Exercise requirements: Once you have read the records below, report how many lines contain the word "Investigation", and give nothing besides that number.

[Pixel coordinate grounding data]
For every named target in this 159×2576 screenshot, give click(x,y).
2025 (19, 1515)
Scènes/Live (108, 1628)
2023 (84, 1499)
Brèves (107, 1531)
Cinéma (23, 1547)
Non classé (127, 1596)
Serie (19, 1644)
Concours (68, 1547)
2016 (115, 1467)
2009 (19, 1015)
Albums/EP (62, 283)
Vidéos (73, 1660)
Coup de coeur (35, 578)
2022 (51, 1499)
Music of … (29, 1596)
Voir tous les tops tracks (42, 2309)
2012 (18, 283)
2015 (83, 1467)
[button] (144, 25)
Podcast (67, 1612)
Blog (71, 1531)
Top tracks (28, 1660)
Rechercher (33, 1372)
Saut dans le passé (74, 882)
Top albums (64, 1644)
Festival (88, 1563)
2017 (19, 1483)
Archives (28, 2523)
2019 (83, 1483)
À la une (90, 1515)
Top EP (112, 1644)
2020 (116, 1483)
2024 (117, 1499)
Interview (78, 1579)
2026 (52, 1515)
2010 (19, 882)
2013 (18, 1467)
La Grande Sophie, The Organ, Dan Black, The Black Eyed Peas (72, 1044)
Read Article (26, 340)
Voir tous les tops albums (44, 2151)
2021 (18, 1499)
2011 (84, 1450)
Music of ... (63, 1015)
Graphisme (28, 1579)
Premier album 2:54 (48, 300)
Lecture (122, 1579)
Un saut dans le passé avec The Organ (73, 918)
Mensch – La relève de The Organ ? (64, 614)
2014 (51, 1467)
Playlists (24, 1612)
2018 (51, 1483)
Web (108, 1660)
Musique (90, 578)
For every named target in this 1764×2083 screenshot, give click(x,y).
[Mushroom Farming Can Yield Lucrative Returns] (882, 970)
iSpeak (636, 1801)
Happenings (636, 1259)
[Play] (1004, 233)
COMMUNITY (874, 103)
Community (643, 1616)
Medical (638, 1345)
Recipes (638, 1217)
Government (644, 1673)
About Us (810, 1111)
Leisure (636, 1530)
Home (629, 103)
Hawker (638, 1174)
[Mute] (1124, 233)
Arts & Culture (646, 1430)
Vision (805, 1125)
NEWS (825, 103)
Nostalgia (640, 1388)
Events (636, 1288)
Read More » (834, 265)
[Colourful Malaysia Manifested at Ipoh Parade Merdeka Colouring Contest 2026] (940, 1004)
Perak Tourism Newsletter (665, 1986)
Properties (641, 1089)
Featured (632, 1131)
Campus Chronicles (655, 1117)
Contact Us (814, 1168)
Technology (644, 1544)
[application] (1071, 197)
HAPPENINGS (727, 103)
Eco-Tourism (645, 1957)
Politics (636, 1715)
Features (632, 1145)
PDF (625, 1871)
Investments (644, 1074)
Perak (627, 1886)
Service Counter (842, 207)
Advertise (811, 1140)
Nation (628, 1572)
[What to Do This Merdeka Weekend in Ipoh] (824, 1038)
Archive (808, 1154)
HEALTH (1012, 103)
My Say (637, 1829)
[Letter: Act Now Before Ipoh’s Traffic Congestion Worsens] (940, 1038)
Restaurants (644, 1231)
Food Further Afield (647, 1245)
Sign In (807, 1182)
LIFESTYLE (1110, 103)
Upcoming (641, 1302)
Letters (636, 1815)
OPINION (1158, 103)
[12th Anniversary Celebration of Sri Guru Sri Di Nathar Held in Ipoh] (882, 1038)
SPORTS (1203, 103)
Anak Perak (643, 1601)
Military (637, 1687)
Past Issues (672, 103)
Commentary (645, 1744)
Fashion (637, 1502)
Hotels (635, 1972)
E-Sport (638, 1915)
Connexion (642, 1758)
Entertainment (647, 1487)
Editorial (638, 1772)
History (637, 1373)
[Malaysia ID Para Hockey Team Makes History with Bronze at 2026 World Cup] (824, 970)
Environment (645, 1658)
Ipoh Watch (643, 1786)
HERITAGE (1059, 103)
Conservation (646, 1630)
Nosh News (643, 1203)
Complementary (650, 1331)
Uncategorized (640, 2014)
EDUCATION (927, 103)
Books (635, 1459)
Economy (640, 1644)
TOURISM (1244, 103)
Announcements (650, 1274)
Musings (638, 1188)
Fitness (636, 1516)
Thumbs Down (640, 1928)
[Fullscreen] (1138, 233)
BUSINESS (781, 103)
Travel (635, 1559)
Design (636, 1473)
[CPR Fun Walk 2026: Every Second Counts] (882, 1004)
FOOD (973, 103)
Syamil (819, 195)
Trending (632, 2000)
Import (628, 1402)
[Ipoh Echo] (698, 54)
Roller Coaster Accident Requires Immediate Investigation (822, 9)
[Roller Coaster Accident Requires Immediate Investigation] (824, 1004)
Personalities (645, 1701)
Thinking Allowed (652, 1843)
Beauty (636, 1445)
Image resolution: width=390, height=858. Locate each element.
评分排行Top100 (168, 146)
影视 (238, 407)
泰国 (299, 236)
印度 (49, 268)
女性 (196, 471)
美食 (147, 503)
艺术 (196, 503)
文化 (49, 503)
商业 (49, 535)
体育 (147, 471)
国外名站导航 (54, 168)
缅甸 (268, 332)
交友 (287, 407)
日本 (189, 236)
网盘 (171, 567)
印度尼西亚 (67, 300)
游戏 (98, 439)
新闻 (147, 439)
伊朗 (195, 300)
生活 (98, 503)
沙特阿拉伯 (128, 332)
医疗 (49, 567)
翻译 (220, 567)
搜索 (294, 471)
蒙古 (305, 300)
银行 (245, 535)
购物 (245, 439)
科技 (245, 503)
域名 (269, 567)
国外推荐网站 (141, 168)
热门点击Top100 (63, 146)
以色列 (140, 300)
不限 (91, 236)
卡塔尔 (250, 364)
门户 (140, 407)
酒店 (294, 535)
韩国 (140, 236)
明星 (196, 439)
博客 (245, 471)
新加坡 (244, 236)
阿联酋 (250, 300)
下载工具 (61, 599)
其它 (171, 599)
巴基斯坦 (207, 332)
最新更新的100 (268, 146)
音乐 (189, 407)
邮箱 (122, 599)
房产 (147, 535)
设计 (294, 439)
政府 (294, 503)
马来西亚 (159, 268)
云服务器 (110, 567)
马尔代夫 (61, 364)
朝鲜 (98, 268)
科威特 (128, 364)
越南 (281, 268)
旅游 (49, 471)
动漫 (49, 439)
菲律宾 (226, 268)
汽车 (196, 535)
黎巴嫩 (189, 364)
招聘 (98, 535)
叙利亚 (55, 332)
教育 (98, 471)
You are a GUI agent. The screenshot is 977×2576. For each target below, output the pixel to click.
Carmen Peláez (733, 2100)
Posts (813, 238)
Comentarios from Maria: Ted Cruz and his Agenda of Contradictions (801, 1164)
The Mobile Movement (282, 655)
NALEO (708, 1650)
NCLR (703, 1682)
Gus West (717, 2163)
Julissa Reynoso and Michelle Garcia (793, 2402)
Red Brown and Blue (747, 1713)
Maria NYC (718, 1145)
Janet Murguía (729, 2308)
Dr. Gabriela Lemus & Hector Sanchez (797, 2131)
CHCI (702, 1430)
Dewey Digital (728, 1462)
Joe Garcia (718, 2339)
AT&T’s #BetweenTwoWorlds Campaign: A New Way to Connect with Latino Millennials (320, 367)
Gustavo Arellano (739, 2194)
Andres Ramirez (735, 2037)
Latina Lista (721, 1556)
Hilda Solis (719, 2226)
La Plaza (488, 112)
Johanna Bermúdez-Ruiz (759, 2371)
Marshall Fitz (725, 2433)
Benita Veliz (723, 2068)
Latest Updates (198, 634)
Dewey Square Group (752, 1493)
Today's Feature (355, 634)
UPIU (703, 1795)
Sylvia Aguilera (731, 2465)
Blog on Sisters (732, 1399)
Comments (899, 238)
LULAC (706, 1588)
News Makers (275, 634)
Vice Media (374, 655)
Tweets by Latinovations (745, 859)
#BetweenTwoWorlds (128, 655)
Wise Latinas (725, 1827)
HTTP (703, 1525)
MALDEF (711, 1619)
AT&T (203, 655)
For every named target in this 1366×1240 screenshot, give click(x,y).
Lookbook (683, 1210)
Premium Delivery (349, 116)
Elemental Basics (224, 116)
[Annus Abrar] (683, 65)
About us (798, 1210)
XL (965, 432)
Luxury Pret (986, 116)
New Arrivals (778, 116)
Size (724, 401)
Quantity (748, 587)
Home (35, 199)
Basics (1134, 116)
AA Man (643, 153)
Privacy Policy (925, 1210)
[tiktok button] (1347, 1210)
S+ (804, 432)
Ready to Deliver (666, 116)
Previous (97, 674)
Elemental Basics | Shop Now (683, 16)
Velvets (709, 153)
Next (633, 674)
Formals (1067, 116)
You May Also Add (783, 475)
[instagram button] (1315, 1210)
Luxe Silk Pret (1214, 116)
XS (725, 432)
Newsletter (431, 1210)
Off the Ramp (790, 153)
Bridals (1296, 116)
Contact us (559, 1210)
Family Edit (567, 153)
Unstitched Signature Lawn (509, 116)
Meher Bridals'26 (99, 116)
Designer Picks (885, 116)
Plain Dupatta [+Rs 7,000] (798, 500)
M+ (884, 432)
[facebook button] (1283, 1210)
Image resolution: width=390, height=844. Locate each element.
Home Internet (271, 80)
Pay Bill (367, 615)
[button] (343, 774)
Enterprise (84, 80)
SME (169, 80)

Answer box: 2